Bert Holcroft

Personal information
- Full name: Herbert Holcroft
- Born: 8 August 1925 Leigh, Lancashire
- Died: 17 August 2021 (aged 96) Leigh, Lancashire

Coaching information
Club
| Years | Team | Gms | W | D | L | W% |
| 1965–66 | Eastern Suburbs | 36 | 3 | 1 | 32 | 8 |

= Bert Holcroft =

English former rugby league coach and sports writer (1925–2021)

Bert Holcroft was an English rugby league footballer, coach and writer on rugby league coaching.

==Military service==
Bert Holcroft joined the Royal Navy at aged 18 and was 20 when he served aboard the HMS Petunia. On 6 June 1944, HMS Petunia was among the naval force that took part in the invasion of Normandy, and on D-Day. HMS Petunia was an escort vessel for one of the assault convoys. During the assault the ship received a "mayday" from an American tank landing ship that had struck a mine. Holcroft was among those who saved 60 of the soldiers from the tank landing ship. In 2016 Holcroft was decorated with the Legion d'Honneur by the French government - an award Holcroft dedicated to the men saved on D-Day.

==Rugby league==
After the war Bert Holcroft played rugby league for amateur team Wigan Road Working Men's RLFC as well as the reserve team of Leigh.

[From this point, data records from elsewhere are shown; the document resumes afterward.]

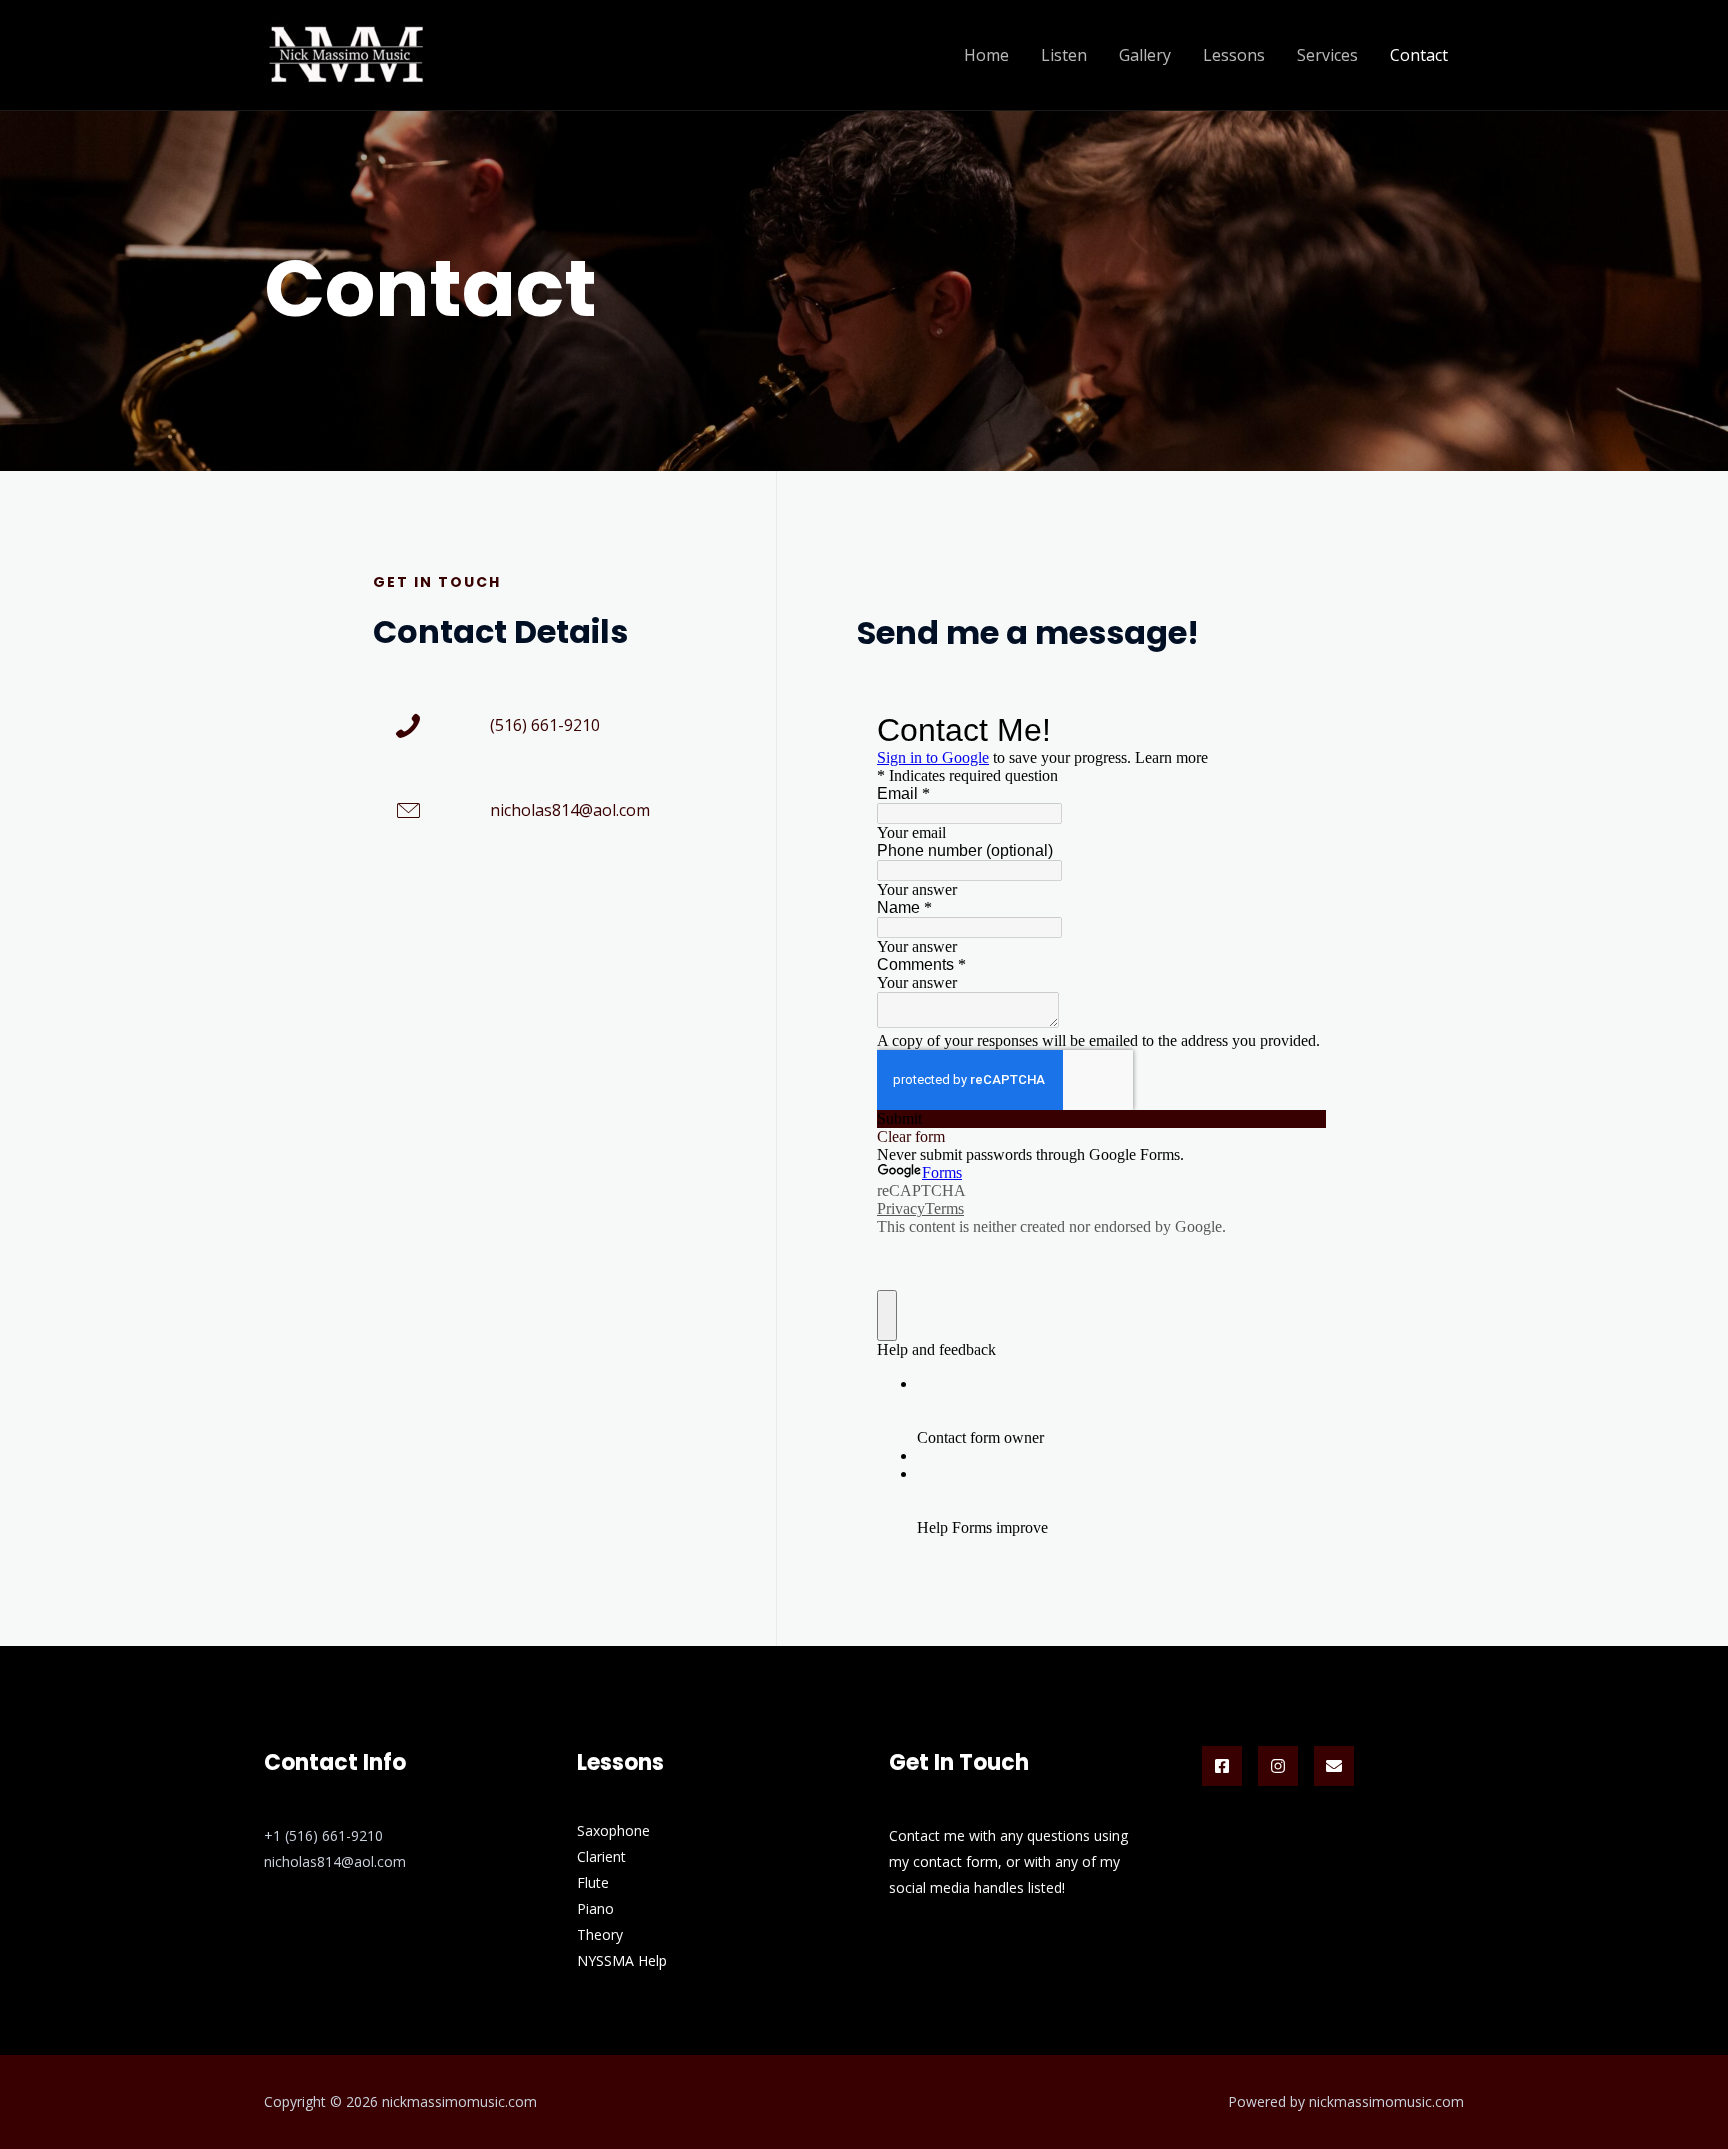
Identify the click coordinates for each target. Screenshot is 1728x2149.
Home (986, 55)
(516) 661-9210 (545, 725)
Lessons (1234, 55)
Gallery (1145, 55)
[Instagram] (1278, 1766)
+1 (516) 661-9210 (323, 1835)
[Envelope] (1334, 1766)
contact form (955, 1861)
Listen (1064, 55)
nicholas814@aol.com (570, 810)
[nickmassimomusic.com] (346, 53)
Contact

He also coached the B and Colts junior teams for Leigh.

In the 1960s Holcroft and his wife, Bridget, moved to Australia where he coached junior side Murwillumbah Brothers to successive premierships in the Tweed Rugby League in 1961 and 1962. Holcroft also coached the Bundaberg representative team where he introduced new training techniques relating to diet and weight training.

Holcroft was appointed as coach of Eastern Suburbs in the New South Wales Rugby League premiership in 1965. Easts were a weak side at the time, having won just five matches in the two preceding seasons under Dick Dunn and fellow Englishman Nat Silcock Jr.. Under Holcroft they only won three games of 36 contested in the two seasons he was in charge; in 1966 Easts became the most recent (as of 2022) premiership team not to win a game during a season.

Over the years Holcroft developed his training and fitness techniques into a series of books for rugby and football. Holcroft died on August 17, 2021.